Scientists told the audience at the 244th National Meeting & Exposition of the American Chemical Society (ACS) in Philadelphia that greater collaboration is needed to ensure that product claims are based on the best available scientific evidence. 'What we need is not science for science's sake, but science for society's sake,' said David Richardson, a speaker at the Symposium entitled 'Science and the Law: Analytical Data in Support of Regulation in Health, Food and the Environment.' Richardson said that 'regulators must ensure that any claims are based on the best available scientific evidence and using the best tools and methods available in order to ensure the highest standards for , while at the same time fostering and advancing innovation in the products they regulate'. This, he said, can only be achieved if all interested parties, whether they be NGOs, academics, regulators or industry scientists are brought together to advance regulatory science and leverage its potential to promote and protect public health.

Speakers at the symposium discussed claims made in the realm of regulated products, ranging from the very familiar: health and nutritional claims on food to the newer, less familiar territory of potential future claims around 'modified risk' tobacco products, which according to the Family Smoking Prevention and Tobacco Control Act of 2009 (FSPTCA) also comes under the remit of the US Food and Drug Administration (FDA). The FDA is currently the only regulator with a mandate to evaluate submissions to place modified risk tobacco products on the US market.
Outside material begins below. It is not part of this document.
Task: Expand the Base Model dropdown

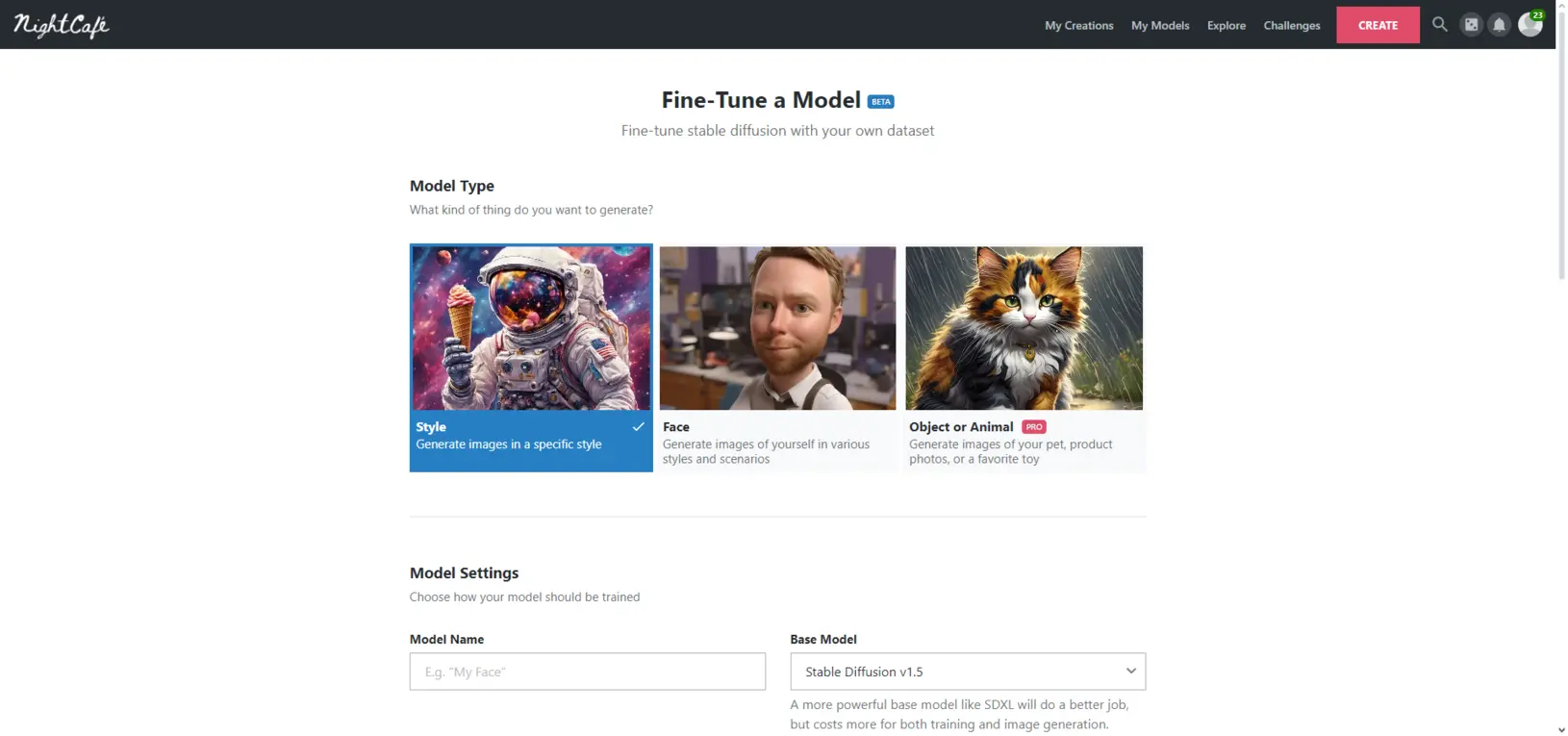Action: coord(968,672)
Richardson, a food scientist, at Reading University in the UK says that the use of claims in the food and dietary supplement market is widespread. But supermarket shelves may look very different as regulators crack down on false and misleading claims.
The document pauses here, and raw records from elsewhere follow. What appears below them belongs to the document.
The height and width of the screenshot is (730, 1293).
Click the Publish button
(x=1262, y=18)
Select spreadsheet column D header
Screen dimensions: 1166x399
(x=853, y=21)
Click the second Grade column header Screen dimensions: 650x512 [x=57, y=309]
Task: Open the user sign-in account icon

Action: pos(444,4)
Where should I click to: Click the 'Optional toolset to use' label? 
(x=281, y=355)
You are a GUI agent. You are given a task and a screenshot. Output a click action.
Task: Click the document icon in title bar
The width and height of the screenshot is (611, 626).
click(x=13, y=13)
In the EU for example, regulation published in May this year (Regulation EC No 432/2012) concerning the well-established nutrient functions of vitamins and minerals could see hundreds of nutritional and health claims become illegal. The European Commission has published a list of more than 1600 unauthorised claims on the EU Register. All labels and commercial communications must comply with the regulation by 14th December 2012 following a six-month transitional period.

The result he says is that we must achieve an important balancing act between overcoming challenges in generating and presenting scientific data to justify a claim and achieve conclusive evidence of cause and effect, while not reducing a company's willingness to invest in new research and innovation or impacting international trade.

But whereas health claims on food and nutritional supplements are commonplace,the possibility of making reduced-risk claims is a new prospect for modified risk tobacco products which manufacturers might seek to place on the US market. Under the FSPTCA, companies can apply to the FDA to market lower-risk tobacco products in the US providing they provide scientific proof that marketing of the product will not only reduce harm to individual users but also benefit the population as a whole.

The FDA has started to draft guidance on the kind of scientific and other data needed to forecast and monitor a proposed modified risk tobacco product's potential impact on public health, including: product characterization; the amount of human exposure to harmful constituents; perceptions about the product and effects on human health.

'Right now, this is a very new area of science and there is a shortage of established regulatory science to help assess the health risks of modified risk ,' says Dr Christopher Proctor, Chief Scientific Officer at British American Tobacco. 'We need reliable credible evidence to further this area of science and fill the gaps identified by the regulators. The FDA have set out a large number of research questions that they want answering in order to help them create the scientific underpinning to regulations, and it is going to take a considerable multi-disciplinary research effort, involving a range of research contributors, to complete the science they need."

The sentiment was echoed by Rodger Curren, of the Institute for In vitro Sciences in the US, who said that transparency, data sharing and active communication between scientists, industry and regulators is the best way to ensure the intelligent application of science to regulatory policy. Dr Curren described how such an approach was key to the successful use and acceptance of new in vitro ocular models for hazard testing of anti-microbial cleaning products. He said this approach could be modelled for use in the safety assessment of other consumer products, thus supporting the 3Rs approach and avoiding new animal experimentation.